Professor Mark Elliott discusses the legal option for revoking Article 50 — a possibility that has risen up the political agenda in recent days, not least in the light of a petition signed by approximately 5.5 million people.
Importantly, whereas the agreement of all other Member States would be needed for a further extension, the EU Court of Justice held in the Wightman case that the UK can unilaterally revoke Article 50.
From all of this, it follows that if Parliament really wishes to take a no-deal Brexit off the table, it needs to ensure that leaving without a Withdrawal Agreement ceases to be the default option — and that it can only do this by legally precluding a no-deal Brexit. How might this be done? The first point to emphasise is that any revocation of Article 50 would almost certainly require legislation in the form of an Act of Parliament. While it is strongly arguable, as Robert Craig has explained, that no legislation was needed to authorise the Government to seek an extension, the same is not true, for reasons set out by Gavin Phillipson and Alison Young, of revocation. Parliament’s role, if Article 50 were to be revoked, would thus be indispensible.

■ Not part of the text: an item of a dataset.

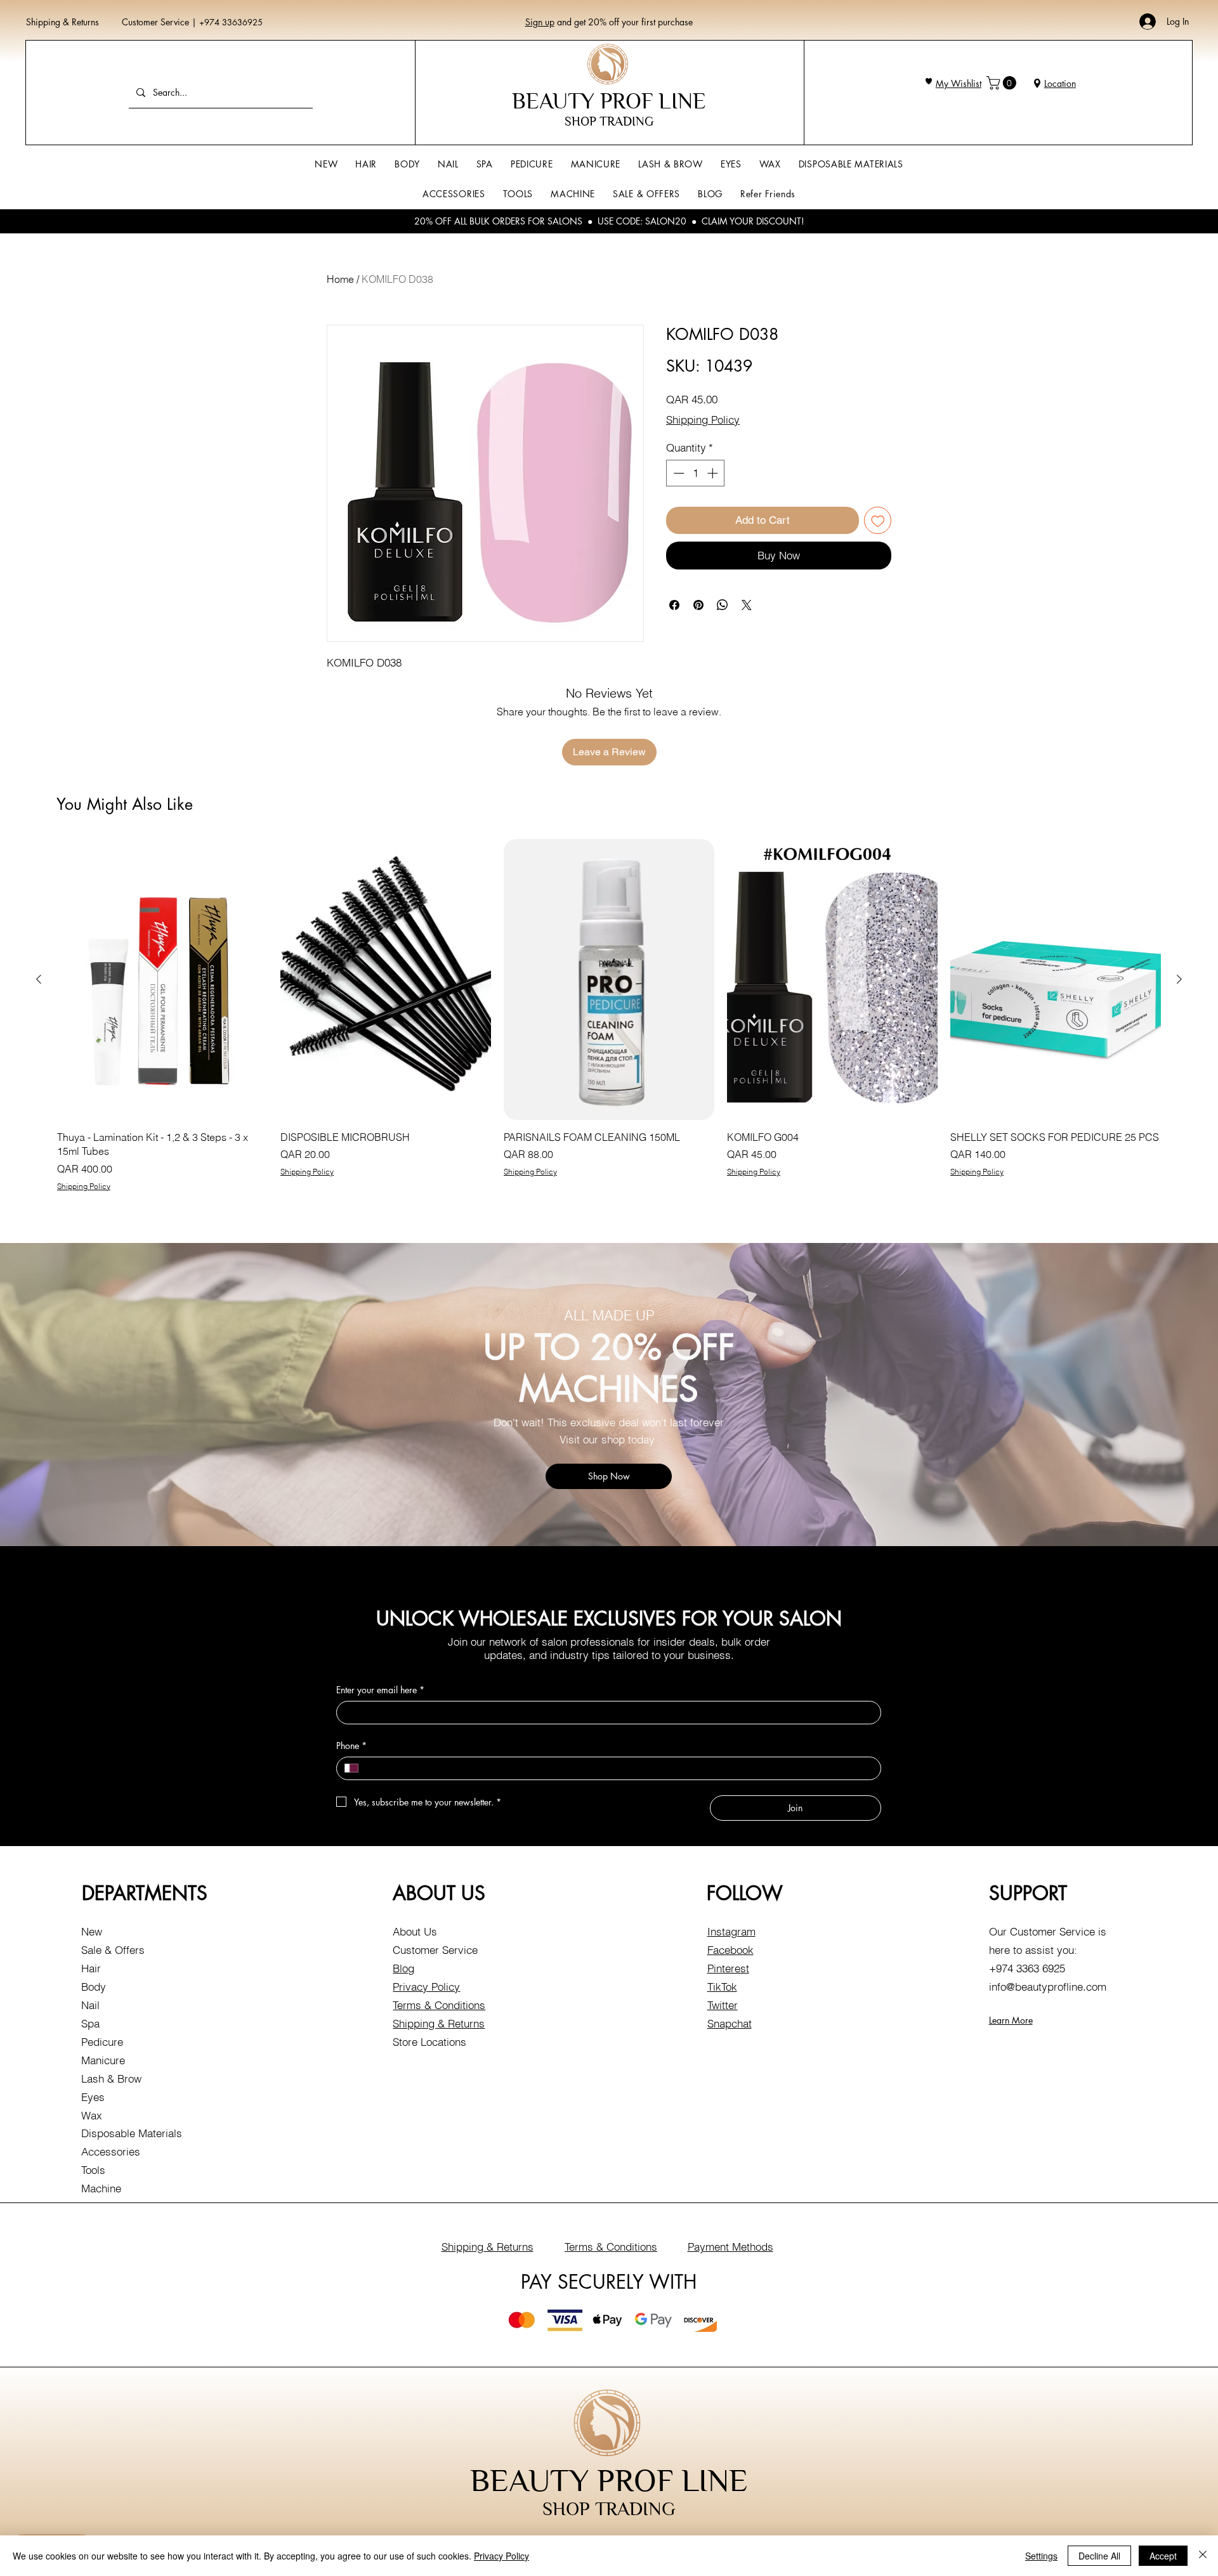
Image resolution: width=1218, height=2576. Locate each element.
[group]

However, this only gets us so far. It is one thing to say that Parliament would have to act, by way of legislating, if revocation were to be rendered a legal possibility. But what if Parliament were to decide that it did not merely wish to make revocation possible, but that it wished to go further by insisting upon revocation in the absence of a withdrawal agreement, so as to provide an absolute legal guarantee that there would not be a no-deal Brexit? [...]
Conclusion
The enactment of legislation along the lines outlined in this post is doubtless highly unlikely. However, if Parliament really does wish to wrest control of the Brexit process from the Government, and if it really does wish to guarantee against a no-deal Brexit, it may have little option but to contemplate enacting such legislation. If it is introduced into Parliament and voted on, it will force lawmakers to confront matters with a degree of directness that has so far been wholly lacking.
It is one thing to ‘rule out’ a no-deal Brexit by means of supporting an amendment to a motion or disapproving of a no-deal Brexit by means of an ‘indicative vote’. But such interventions by Parliament do not alter the legal position, and therefore leave the Article 50 clock undisturbed as it ticks towards a default no-deal Brexit on 12 April. Instead, it is only by means of a Bill along the lines set out above that Parliament could truly rule out a no-deal Brexit. There has been a great deal of noise in recent weeks about Parliament’s desire to ‘take charge’ of Brexit given the Government’s apparent paralysis. The introduction of a Bill ruling out a no-deal Brexit would be an interesting acid test of the genuineness of that desire.